Abstract

Dialysis or non-dialysis end-stage renal disease (ESRD) patients are accompanied by cardiovascular disease (CVD) or hypertension. We aimed to study the effect of a common treatment for CVD, β-blockers, on the survival of ESRD patients, improving their prognosis from the perspective of drug therapy. It was a retrospective cohort study using the Medical Information Mart for Intensive Care dataset. ESRD patients in the intensive care unit from June 2001 to October 2012 were included. We examined the effect of using versus not using β-blockers in the overall population and subgroups with the risk of 28-day and 3-year mortality through Cox proportional hazards models and Kaplan-Meier curves. A total of 1639 participants were included with 371 (22.64%) β-blockers users.
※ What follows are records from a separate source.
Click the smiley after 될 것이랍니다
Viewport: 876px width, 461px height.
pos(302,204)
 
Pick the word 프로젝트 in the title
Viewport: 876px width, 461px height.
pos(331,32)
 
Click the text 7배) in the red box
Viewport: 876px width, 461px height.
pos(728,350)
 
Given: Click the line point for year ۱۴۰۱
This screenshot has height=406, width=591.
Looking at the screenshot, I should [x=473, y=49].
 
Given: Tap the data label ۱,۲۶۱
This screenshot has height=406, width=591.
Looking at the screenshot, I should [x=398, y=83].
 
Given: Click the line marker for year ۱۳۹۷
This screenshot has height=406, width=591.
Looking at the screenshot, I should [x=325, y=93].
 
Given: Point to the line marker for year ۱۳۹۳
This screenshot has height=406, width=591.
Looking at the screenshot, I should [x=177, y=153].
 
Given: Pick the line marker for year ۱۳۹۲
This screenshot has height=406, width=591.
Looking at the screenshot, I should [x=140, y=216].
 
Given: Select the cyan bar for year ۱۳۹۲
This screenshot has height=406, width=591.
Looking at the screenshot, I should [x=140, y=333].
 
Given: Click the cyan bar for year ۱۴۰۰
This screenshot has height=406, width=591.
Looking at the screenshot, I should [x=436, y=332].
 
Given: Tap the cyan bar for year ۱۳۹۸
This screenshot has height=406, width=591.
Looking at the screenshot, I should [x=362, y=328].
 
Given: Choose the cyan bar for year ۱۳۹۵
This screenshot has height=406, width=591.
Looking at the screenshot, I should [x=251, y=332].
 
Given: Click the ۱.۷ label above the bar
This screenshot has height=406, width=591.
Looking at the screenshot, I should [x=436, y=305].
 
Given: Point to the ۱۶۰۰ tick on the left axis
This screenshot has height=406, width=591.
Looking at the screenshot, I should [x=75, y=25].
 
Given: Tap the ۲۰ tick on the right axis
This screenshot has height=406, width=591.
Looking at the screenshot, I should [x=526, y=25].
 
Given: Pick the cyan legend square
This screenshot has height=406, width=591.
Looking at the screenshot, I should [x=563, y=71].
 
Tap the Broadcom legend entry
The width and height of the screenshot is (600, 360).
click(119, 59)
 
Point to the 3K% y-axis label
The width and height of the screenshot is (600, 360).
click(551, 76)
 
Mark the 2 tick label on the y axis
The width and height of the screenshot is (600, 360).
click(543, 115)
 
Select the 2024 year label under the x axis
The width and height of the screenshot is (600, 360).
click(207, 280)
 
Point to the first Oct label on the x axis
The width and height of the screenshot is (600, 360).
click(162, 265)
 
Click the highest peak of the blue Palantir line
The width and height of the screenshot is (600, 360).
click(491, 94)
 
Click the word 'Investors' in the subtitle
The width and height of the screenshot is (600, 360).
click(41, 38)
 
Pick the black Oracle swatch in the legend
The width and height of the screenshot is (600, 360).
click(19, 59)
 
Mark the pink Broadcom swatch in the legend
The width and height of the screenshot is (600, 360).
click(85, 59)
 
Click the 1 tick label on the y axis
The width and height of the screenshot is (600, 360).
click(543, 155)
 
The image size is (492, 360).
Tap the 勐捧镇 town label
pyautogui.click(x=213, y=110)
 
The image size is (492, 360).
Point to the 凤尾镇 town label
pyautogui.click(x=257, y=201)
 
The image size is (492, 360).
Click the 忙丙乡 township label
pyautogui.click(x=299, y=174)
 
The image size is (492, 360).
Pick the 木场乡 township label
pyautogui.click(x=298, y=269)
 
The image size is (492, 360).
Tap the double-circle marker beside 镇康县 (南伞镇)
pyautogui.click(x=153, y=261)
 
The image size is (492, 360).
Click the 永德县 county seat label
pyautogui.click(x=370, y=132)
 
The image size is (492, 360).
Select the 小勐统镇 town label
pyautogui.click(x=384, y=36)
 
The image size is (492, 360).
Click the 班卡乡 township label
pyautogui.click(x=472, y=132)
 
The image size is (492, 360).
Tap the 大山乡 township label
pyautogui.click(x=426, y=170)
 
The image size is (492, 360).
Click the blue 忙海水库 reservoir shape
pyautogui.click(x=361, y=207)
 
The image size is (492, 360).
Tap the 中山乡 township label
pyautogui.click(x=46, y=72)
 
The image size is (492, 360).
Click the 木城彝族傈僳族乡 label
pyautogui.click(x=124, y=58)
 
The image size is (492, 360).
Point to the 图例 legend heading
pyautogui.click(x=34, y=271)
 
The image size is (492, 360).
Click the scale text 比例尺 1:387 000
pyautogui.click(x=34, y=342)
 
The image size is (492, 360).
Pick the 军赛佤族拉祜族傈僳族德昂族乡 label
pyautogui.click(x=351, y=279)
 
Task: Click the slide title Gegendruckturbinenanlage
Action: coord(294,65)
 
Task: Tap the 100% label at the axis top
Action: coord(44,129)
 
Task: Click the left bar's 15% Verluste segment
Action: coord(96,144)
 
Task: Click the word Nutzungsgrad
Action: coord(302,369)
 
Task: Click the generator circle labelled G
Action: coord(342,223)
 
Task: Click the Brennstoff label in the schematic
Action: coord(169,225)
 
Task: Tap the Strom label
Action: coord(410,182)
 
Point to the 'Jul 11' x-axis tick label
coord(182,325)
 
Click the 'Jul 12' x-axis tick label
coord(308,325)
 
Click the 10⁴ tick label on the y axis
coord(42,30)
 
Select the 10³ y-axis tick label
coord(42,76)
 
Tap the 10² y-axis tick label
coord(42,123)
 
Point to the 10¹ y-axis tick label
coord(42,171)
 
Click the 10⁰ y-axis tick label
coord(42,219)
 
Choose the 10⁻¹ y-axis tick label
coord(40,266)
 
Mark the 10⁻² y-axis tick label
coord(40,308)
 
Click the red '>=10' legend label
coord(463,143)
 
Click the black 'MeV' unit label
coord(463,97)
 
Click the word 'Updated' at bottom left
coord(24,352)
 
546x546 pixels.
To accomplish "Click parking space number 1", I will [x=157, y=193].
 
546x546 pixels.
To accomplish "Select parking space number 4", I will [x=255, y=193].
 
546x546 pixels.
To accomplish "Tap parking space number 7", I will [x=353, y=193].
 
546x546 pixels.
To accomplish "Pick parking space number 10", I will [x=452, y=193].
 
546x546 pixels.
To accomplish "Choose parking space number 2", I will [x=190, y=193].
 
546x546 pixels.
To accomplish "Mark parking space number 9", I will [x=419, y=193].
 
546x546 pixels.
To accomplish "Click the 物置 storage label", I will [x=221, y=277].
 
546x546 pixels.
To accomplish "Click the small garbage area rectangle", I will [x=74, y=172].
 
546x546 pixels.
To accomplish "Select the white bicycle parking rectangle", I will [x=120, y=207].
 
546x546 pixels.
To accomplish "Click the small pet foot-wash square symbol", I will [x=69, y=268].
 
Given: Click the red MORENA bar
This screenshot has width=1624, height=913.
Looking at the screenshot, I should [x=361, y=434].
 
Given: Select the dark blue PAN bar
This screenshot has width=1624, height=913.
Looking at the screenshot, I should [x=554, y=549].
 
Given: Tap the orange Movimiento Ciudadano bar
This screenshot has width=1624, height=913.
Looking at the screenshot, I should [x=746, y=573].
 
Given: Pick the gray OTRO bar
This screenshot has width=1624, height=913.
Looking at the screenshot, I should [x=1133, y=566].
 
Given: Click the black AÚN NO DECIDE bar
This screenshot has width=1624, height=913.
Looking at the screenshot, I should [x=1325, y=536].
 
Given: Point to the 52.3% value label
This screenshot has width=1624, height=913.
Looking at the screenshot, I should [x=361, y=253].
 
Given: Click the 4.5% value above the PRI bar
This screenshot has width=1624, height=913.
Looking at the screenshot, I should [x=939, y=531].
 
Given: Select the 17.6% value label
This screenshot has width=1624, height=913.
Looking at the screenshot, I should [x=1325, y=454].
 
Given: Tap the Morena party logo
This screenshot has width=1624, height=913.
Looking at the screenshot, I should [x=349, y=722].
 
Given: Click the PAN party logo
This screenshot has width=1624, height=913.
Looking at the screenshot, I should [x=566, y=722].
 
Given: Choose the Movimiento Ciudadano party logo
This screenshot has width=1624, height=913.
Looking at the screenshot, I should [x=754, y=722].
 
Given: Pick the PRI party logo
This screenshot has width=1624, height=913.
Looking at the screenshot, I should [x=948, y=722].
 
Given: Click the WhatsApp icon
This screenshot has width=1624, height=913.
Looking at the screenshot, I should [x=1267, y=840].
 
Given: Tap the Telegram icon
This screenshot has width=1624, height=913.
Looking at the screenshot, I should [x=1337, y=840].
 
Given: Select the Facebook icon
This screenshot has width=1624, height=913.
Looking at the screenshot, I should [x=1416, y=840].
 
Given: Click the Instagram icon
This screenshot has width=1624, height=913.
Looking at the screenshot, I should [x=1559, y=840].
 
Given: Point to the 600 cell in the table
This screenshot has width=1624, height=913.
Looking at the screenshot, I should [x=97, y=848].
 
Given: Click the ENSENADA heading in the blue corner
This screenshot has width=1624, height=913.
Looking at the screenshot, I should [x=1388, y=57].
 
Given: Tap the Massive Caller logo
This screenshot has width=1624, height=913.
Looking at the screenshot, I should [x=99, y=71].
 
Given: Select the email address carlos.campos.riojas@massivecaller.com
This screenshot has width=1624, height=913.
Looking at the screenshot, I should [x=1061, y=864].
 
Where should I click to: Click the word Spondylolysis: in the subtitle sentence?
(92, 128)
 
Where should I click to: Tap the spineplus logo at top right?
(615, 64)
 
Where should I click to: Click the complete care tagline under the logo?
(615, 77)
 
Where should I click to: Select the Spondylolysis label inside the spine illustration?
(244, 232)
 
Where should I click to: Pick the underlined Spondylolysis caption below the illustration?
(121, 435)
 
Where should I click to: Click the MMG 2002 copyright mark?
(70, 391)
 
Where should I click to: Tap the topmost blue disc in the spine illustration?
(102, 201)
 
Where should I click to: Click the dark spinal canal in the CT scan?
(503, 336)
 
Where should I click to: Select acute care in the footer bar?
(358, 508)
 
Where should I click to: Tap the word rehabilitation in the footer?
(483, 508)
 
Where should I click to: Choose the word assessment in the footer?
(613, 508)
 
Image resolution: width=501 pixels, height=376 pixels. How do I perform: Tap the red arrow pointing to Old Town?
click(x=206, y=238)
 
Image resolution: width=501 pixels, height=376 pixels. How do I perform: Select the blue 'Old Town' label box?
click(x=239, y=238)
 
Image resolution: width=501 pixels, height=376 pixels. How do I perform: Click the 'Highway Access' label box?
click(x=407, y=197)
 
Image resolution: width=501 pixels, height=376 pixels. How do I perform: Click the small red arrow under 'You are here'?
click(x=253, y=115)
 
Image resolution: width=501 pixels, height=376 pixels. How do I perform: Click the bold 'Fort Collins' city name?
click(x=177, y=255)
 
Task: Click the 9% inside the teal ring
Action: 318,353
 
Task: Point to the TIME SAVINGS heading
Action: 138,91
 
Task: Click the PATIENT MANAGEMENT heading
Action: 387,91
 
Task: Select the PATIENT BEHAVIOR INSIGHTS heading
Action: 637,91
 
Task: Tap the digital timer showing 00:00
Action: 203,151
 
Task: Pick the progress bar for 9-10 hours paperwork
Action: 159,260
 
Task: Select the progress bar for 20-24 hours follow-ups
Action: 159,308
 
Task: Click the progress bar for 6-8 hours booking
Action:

There were 315 (19.22%) 28-day and 970 (59.18%) 3-year mortality events during follow-up. Using β-blockers in overall ESRD patients could reduce all-cause 28-day mortality [adjusted hazard ratio (HR) 0.450, 95% confidence interval (CI) 0.325-0.624] and 3-year mortality (adjusted HR 0.695, 95% CI 0.589-0.821). This result was consistent among subgroups (ESRD without hypertension: adjusted HR 0.412, 95% CI 0.289-0.588; with CVD: adjusted HR 0.478, 95% CI 0.321-0.711; without CVD: adjusted HR 0.448, 95% CI 0.248-0.810; with dialysis: adjusted HR 0.471, 95% CI 0.320-0.694) in 28-day mortality, and the 3-year mortality was consistent. In ESRD patients with hypertension and without dialysis subgroups, β-blockers had no effect on survival. Using β-blockers could reduce the risk of 28-day and 3-year mortality in ESRD patients, including those with CVD. This study provided a reference for the treatment of β-blockers in patients with ESRD.